A & A Gaines Antiques (40 Franklin Street): Alan and Amy Gaines have been buying and selling antiques from around New England since 1980. They are closed on Mondays and open 1-5 Tuesday through Sunday. They have a selection of furniture, clocks, jewelry and Asian Exports.

Other shops around town: Antiques at the Drawing Room (152 Spring Street), Seahorse Antiques (91 Long Wharf), Cottage & Garden (9 Bridge Street) and Mark Jager Antiques (25 Mill Street)

 

White Horse Tavern

September 27th, 2013 by Marshall Slocum Inn

Most people don’t think about history when they go out to eat, but at the White Horse Tavern it’s hard not too.  This Tavern is the oldest, still running Tavern in the United States, rich with history and still serving excellent food.
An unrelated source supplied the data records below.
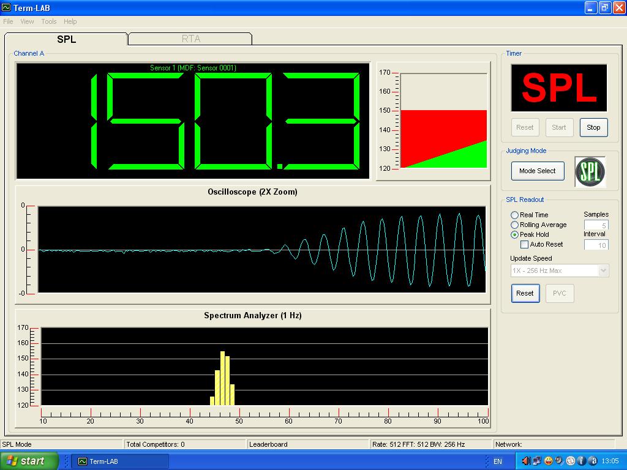627x470 pixels.
Task: Select the Rolling Average readout option
Action: [x=514, y=225]
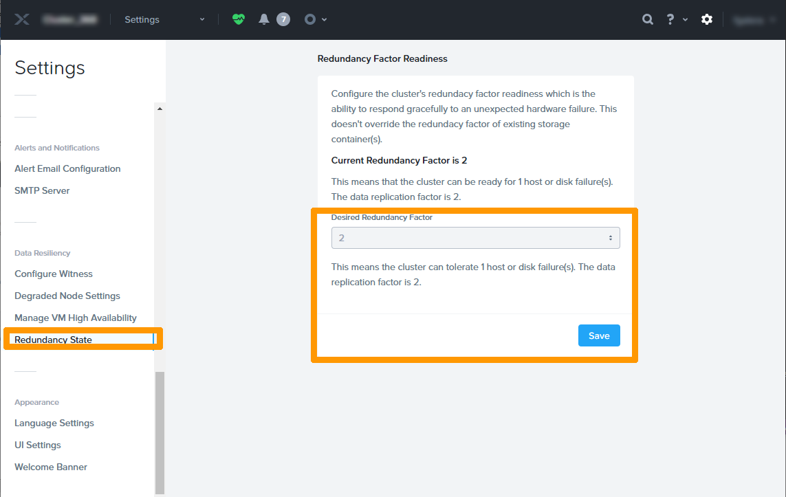Open Language Settings page
This screenshot has width=786, height=497.
click(x=54, y=423)
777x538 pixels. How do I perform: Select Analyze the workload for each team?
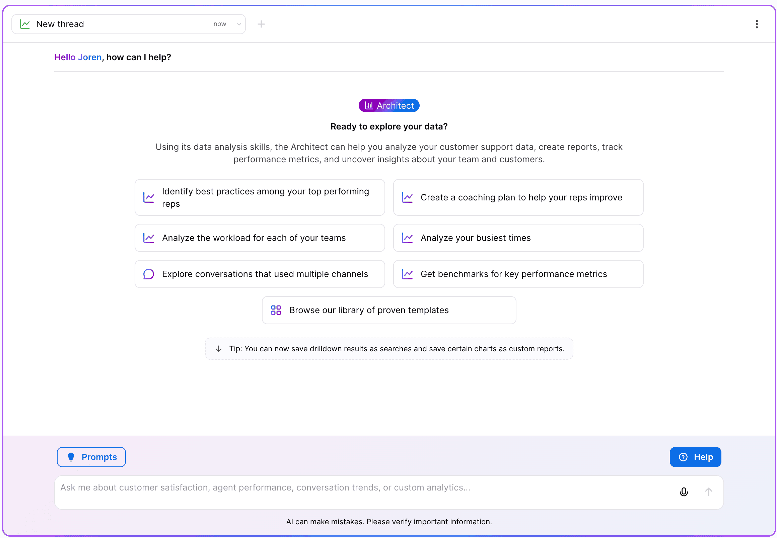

The White Horse Tavern has only had 6 owners since being built in 1652 as the two story home of Francis Brinley.  Just over 20 years later in 1673, this property was acquired by William Mayes, Sr., who transformed it into a tavern, identifying it with a white horse – the symbol of a tavern during that time.

For about 100 years before the Colony House was constructed, this tavern was a meeting place for the Colony’s General Assembly, Criminal Court, as well as City Council.  When William Mayes Jr., a notorious pirate, became the innkeeper in 1702 after his father, he was granted a license to sell “all sorts of Strong Drink.” William caused much embarrassment to the British officials and William’s sister Mary and her husband Robert Nichols soon became the tavern’s innkeepers.  City councilors continued to dine here and charged their meals to the public treasury.White_Horse_Tavern_in_Newport_RI[1]

In 1730, a new tavern keeper, Jonathan Nichols, gave the tavern its present name, The White Horse Tavern.  He was followed by Walter Nichols, who left Newport in 1776 to avoid the British, but returned later. When he returned, he added a gambrel rood and re-opened the tavern.

The Nichols family sold the tavern in 1895 to Thomas and Bridget Preece and it became a rooming house.

The structure suffered from use and neglect by 1954, but was acquired by the Preservation Society of Newport and was restored.  In 1957 it re-opened as the White Horse Tavern.  In 1981, O.L. Pitts and three partners purchased the Tavern and continued the tradition of “good fellowship, good food and good cheer.”  O.L. Pitts gave the tavern over to Paul Hogan, a native of Newport on his 90th birthday, and the White Horse Tavern continues to thrive.

 

 

 

 

The Whitehorne House

September 19th, 2013 by Marshall Slocum Inn

The Whitehorne House, located on Thames Street, was built in 1811 and is a rare example of a Federal-style mansion.  It features a formal garden, a hipped roof and classical entry portico, as well as a grand central hallway featuring hand carved details.  This house is home to a large collection of 18th century American furniture, including works from the Townsend and Goddard workshops and Benjamin Baker.Whitehorne House Newport

Samuel Whitehorne Jr. made his fortune through various commercial enterprises, such as rum distilling, banking, shipping and most likely slave trading.  Whitehorne was one of Newport’s last great merchant “princes” due to the collapsed economy after the American Revolution.  The Whitehorne House was a symbol of his prosperity.  However, it was short lived after two of his ships were lost at sea.  Whitehorne went bankrupt and his house was sold at auction in 1843.  It was converted to shops and apartments and gradually deteriorated.  Thankfully, in 1969, the Newport Restoration Foundation purchased and restored the property.

Not only is the Whitehorne House now home to some of the best examples of Newport and Rhode Island furniture from the late 18th century, but it has a magnificent garden, which is an interpretation of a Federal period garden for an affluent, urban family.  The garden is filled with antique roses, blueberry bushes, fruit trees and various perennials and annuals.  The garden maintains a rustic quality despite its “refined geometry”.